Word and item position data
════════════════════
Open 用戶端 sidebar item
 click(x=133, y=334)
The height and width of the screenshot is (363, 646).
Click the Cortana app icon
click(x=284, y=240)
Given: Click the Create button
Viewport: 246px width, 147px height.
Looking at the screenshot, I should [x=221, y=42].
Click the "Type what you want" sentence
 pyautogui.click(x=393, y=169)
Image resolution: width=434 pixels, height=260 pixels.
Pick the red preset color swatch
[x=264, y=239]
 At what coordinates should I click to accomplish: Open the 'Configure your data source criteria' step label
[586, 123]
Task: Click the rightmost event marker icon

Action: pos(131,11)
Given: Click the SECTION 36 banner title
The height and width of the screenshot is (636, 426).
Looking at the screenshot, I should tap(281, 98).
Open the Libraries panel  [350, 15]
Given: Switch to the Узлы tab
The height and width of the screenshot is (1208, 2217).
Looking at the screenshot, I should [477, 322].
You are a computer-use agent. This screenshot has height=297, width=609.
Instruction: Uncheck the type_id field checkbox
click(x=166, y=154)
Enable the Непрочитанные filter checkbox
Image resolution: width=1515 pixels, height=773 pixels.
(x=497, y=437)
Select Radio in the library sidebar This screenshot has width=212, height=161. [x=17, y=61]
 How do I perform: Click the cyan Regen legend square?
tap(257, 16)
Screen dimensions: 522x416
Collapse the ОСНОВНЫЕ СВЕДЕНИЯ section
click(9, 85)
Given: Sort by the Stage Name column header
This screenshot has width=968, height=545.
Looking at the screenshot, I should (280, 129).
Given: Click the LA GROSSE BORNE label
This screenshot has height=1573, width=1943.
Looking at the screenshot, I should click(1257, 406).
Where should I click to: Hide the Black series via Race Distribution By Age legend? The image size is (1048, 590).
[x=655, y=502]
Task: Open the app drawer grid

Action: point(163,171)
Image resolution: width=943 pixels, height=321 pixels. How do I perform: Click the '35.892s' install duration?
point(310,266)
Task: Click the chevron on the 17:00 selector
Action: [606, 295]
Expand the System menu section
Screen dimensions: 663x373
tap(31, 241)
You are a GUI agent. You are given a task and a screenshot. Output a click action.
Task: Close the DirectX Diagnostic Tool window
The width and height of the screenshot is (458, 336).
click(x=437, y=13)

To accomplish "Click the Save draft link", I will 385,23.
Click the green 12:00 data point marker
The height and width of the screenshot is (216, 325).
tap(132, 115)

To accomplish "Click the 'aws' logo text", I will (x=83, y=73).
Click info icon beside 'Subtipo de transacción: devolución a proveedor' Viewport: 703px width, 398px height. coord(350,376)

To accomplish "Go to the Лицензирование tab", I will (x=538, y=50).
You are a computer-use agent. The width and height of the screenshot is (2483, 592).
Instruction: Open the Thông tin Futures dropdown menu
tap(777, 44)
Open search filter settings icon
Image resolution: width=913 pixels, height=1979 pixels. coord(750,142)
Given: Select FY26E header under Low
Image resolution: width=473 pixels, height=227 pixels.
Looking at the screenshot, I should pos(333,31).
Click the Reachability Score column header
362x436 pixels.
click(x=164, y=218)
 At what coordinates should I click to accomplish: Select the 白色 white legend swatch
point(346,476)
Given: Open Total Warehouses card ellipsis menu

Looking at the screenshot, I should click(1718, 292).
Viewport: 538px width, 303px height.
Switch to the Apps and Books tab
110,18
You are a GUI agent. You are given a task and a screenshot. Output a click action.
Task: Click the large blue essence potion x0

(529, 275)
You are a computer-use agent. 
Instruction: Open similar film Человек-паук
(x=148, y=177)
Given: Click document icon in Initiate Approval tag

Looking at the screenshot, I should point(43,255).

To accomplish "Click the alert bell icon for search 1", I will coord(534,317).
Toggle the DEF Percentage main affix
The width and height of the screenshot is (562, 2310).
════════════════════
> **SHORT TASK**: Reproduce the entries above verbatim, from the first line through the line that contains "Open the Libraries".

> **WRITTEN ANSWER**:
Open 用戶端 sidebar item
 click(x=133, y=334)
The height and width of the screenshot is (363, 646).
Click the Cortana app icon
click(x=284, y=240)
Given: Click the Create button
Viewport: 246px width, 147px height.
Looking at the screenshot, I should [x=221, y=42].
Click the "Type what you want" sentence
 pyautogui.click(x=393, y=169)
Image resolution: width=434 pixels, height=260 pixels.
Pick the red preset color swatch
[x=264, y=239]
 At what coordinates should I click to accomplish: Open the 'Configure your data source criteria' step label
[586, 123]
Task: Click the rightmost event marker icon

Action: pos(131,11)
Given: Click the SECTION 36 banner title
The height and width of the screenshot is (636, 426).
Looking at the screenshot, I should tap(281, 98).
Open the Libraries panel  [350, 15]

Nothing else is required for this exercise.